■ **Document text**

From the "Learn the Essentials of Swift" playground, there's an example protocol:
protocol ExampleProtocol {
var simpleDescription: String { get }
func adjust()
}
There's a short passage after this example that reads:
Note: The { get } following the simpleDescription property indicates that it is read-only, meaning that the value of the property can be viewed, but never changed.
Additionally an example is given of a class conforming to this protocol:
class SimpleClass: ExampleProtocol {
var simpleDescription: String = "A very simple class."
var anotherProperty: Int = 69105
func adjust() {
simpleDescription += " Now 100% adjusted."
}
}
var a = SimpleClass()
a.adjust()
let aDescription = a.simpleDescription
However how does this class conform to the protocol? What's stopping me from mutating simpleDescription? What don't I understand?
There's no way to specify in a protocol that you must have a read-only property. Your protocol asks for a simpleDescription property, and allows but does not require a setter.
Note also that the only reason you may mutate simpleDescription is because you know your a is of type SimpleClass. If we have a variable of type ExampleProtocol instead...
var a: ExampleProtocol = SimpleClass()
a.simpleDescription = "newValue" //Not allowed!
Protocols place requirements on object's interface, but do not restrict implementation from providing more operations than that.
In this example, the protocol requires a readable simpleDescription property and adjust() method. The class provides that, so it conforms to the protocol. In other words, this protocol says implementation must have get operation, but it does not prohibit them from also having set.
You will not be able to mutate simpleDescription via that protocol interface, because it does not provide such operation, but nothing prevents you from mutating it through different interface — in this example, the interface of the implementing class.
Found this and thought it may be of interest in addition to the excellent answer already provided:
If a protocol requires a property to be gettable and settable, that property requirement cannot be fulfilled by a constant stored property or a read-only computed property. If the protocol only requires a property to be gettable, the requirement can be satisfied by any kind of property, and it is valid for the property to be also settable if this is useful for your own code.
Excerpt From: Apple Inc. “The Swift Programming Language (Swift 2.2).” iBooks. https://itun.es/us/jEUH0.l
Related
I'm following a tutorial on the protocol oriented programming paradigm in which I'm confused by something I thought was rather simple which is read only properties of protocols or getters and setters. My understanding is that a read only property is signified by using the keyword 'get' when declaring a variable within a protocol. I was excited so I quickly coded created a playground to see if my thinking was accurate however it appears that I can still change the property which I thought was read only. What am I doing wrong to make it a true read only property to where I can't set it?
protocol FullName {
var firstName: String {get set}
var lastName: String {get set}
var readOnlyProperty: String {get}
}
struct OuttaBeerOuttaHere: FullName {
var firstName: String
var lastName: String
var readOnlyProperty: String = "Jack! Jack!...Line from Titanic"
}
var leonardoDicaprio = OuttaBeerOuttaHere.init(firstName: "Leonardo", lastName: "Dicaprio", readOnlyProperty: "WTF")
print(leonardoDicaprio.readOnlyProperty) //prints "WTF"
leonardoDicaprio.readOnlyProperty = "what now"

■ **Data rows**
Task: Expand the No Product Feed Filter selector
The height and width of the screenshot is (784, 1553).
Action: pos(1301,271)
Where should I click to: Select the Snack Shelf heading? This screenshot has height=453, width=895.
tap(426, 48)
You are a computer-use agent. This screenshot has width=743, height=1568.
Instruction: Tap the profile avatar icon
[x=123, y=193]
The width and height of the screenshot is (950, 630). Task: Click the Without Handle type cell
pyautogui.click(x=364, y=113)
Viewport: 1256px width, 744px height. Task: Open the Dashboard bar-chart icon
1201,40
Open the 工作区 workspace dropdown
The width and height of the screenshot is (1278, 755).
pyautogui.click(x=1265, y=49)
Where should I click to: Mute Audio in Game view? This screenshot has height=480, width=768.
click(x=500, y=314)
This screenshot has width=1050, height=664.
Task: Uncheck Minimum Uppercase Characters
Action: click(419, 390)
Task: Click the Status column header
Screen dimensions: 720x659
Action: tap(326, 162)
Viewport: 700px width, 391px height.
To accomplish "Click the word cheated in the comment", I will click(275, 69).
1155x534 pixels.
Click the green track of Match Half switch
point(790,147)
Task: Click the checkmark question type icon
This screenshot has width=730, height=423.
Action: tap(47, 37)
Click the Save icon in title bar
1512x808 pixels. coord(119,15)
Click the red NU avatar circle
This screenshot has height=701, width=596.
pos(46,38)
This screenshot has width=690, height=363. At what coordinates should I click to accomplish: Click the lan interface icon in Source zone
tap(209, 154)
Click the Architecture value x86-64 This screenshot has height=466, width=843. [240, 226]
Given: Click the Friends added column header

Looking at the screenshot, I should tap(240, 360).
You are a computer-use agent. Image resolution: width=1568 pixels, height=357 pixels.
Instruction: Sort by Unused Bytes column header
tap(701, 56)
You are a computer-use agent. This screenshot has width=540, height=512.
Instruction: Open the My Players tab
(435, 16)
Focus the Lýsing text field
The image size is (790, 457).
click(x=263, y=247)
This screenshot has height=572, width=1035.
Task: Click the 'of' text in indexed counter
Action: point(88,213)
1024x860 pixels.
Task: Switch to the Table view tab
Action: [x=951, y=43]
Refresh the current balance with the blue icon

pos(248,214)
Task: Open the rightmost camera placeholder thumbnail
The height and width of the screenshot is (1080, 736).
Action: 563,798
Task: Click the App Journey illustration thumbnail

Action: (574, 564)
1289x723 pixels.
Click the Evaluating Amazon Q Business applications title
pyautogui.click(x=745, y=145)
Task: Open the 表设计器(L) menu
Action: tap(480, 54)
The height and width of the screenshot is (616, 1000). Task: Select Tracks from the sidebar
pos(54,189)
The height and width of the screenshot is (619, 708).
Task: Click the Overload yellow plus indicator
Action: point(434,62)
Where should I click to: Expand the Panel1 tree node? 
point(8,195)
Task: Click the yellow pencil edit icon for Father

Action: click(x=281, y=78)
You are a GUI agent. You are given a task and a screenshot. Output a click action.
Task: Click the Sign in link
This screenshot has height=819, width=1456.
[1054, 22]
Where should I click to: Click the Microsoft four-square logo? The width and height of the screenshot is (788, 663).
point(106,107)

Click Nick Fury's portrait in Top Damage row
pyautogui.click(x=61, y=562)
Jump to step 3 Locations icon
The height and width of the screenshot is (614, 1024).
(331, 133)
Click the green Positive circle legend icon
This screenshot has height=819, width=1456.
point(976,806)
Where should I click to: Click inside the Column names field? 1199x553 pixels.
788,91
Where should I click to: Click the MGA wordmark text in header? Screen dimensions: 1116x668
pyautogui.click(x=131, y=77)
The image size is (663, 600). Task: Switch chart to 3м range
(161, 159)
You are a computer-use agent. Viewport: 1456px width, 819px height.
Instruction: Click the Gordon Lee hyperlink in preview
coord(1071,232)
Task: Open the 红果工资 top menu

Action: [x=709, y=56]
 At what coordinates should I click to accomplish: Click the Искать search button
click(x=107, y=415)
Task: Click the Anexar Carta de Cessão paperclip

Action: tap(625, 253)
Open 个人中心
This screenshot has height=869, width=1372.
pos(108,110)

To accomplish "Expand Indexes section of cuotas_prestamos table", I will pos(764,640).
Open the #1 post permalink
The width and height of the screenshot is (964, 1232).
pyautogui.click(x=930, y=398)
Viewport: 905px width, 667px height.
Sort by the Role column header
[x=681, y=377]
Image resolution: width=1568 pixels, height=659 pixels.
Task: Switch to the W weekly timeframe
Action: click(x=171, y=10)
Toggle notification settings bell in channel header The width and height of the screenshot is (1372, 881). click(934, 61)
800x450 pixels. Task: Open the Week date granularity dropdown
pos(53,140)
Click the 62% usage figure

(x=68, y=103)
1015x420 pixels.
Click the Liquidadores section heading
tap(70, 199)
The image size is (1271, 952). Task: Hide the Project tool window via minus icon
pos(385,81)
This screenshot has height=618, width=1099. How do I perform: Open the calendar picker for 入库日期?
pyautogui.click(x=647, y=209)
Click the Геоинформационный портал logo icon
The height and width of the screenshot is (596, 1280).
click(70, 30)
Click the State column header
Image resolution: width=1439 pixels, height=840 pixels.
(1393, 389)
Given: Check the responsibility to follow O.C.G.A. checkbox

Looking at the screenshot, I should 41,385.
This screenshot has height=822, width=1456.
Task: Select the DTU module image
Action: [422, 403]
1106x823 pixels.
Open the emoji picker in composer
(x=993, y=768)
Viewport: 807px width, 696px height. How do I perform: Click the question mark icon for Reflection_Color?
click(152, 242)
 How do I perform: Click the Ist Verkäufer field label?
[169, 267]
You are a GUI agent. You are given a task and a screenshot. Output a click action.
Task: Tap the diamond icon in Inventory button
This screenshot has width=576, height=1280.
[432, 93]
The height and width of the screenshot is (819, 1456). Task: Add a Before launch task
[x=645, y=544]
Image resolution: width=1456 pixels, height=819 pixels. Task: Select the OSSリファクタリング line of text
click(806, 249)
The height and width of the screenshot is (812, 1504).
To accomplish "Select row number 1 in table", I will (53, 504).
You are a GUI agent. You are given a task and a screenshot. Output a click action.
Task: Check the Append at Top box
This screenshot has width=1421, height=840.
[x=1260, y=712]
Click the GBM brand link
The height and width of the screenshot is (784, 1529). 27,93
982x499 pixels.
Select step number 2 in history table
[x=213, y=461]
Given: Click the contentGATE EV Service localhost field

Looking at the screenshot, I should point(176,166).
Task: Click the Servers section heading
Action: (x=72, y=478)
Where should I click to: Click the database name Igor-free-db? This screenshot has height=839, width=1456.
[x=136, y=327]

■ **Parts of the exercise**
a – Answer these from the Swift protocol thread:
(i) What value does SimpleClass assign to anotherProperty?
(ii) According to the excerpt from "The Swift Programming Language (Swift 2.2)", which two kinds of property cannot fulfill a requirement that a property be gettable and settable?
(iii) In the FullName protocol, which property is declared with only { get }?
b – Please pick up the Swift protocol thread at the point where it stops and continue it.
The data plays no part in what you're asked to do.

■ **Outputs in order**
a –
(i) 69105
(ii) A constant stored property or a read-only computed property
(iii) readOnlyProperty

b –
print(leonardoDicaprio.readOnlyProperty) //prints "what now"
What am I doing wrong to make it a true read only property to where I can't set it?
There is a difference between a protocol (a set of rules) and the type (i.e. your struct) that adopts the protocol.
Your protocol rule says that readOnlyProperty should be readable.
Your struct obeys by making it readable, and also makes it writable. That is not illegal, so all is well — and readOnlyProperty in your struct is read-write.
What would have been illegal would be the inverse, i.e. for the protocol to declare a property read-write but the adopter to declare it read-only. That situation didn't arise in your example, but if it had, the compiler would have stopped you.
Your protocol doesn't declare readOnlyProperty as a read-only property. It only requires that implementations of that protocol have at least gettable readOnlyProperty property. To allow mutations of that property or not is up to implementation itself.
From Docs
Here’s an example of a protocol with a single instance property requirement:
protocol FullyNamed {
var fullName: String { get }
}
The FullyNamed protocol requires a conforming type to provide a
fully-qualified name. The protocol doesn’t specify anything else about
the nature of the conforming type—it only specifies that the type must
be able to provide a full name for itself. The protocol states that
any FullyNamed type must have a gettable instance property called
fullName, which is of type String
it's a requirement from the protocol not a define
Lets say I have two protocols:
protocol TheirPcol {}
protocol MyPcol {
func extraFunc()
}
What I want to do is to create a protocol extension for 'TheirPcol' which lets extraFunc() work on anything which conforms to 'TheirPcol'. So something like this:
extension TheirPcol : MyPcol { // Error 'Extension of protocol 'TheirPcol' cannot have an inheritance clause.
func extraFunc() { /* do magic */}
}
struct TheirStruct:TheirPcol {}
let inst = TheirStruct()
inst.extraFunc()
The kicker in this is that 'TheirPcol', 'TheirStruct' are all handled by an external API which I do not control. So I'm passed the instance 'inst'.
Can this be done? Or am I going to have to do something like this:
struct TheirStruct:TheirPcol {}
let inst = TheirStruct() as! MyPcol
inst.extraFunc()
It seems there are two use-cases of why you may want to do what you are doing. In the first use-case, Swift will allow you to do what you want, but not very cleanly in the second use-case. I'm guessing you fall into the second category, but I'll go through both.
Extending the functionality of TheirPcol
One reason why you might want to do this is simply to give extra functionality to TheirPcol. Just like the compiler error says, you cannot extend Swift protocols to conform to other protocols. However, you can simply extend TheirPcol.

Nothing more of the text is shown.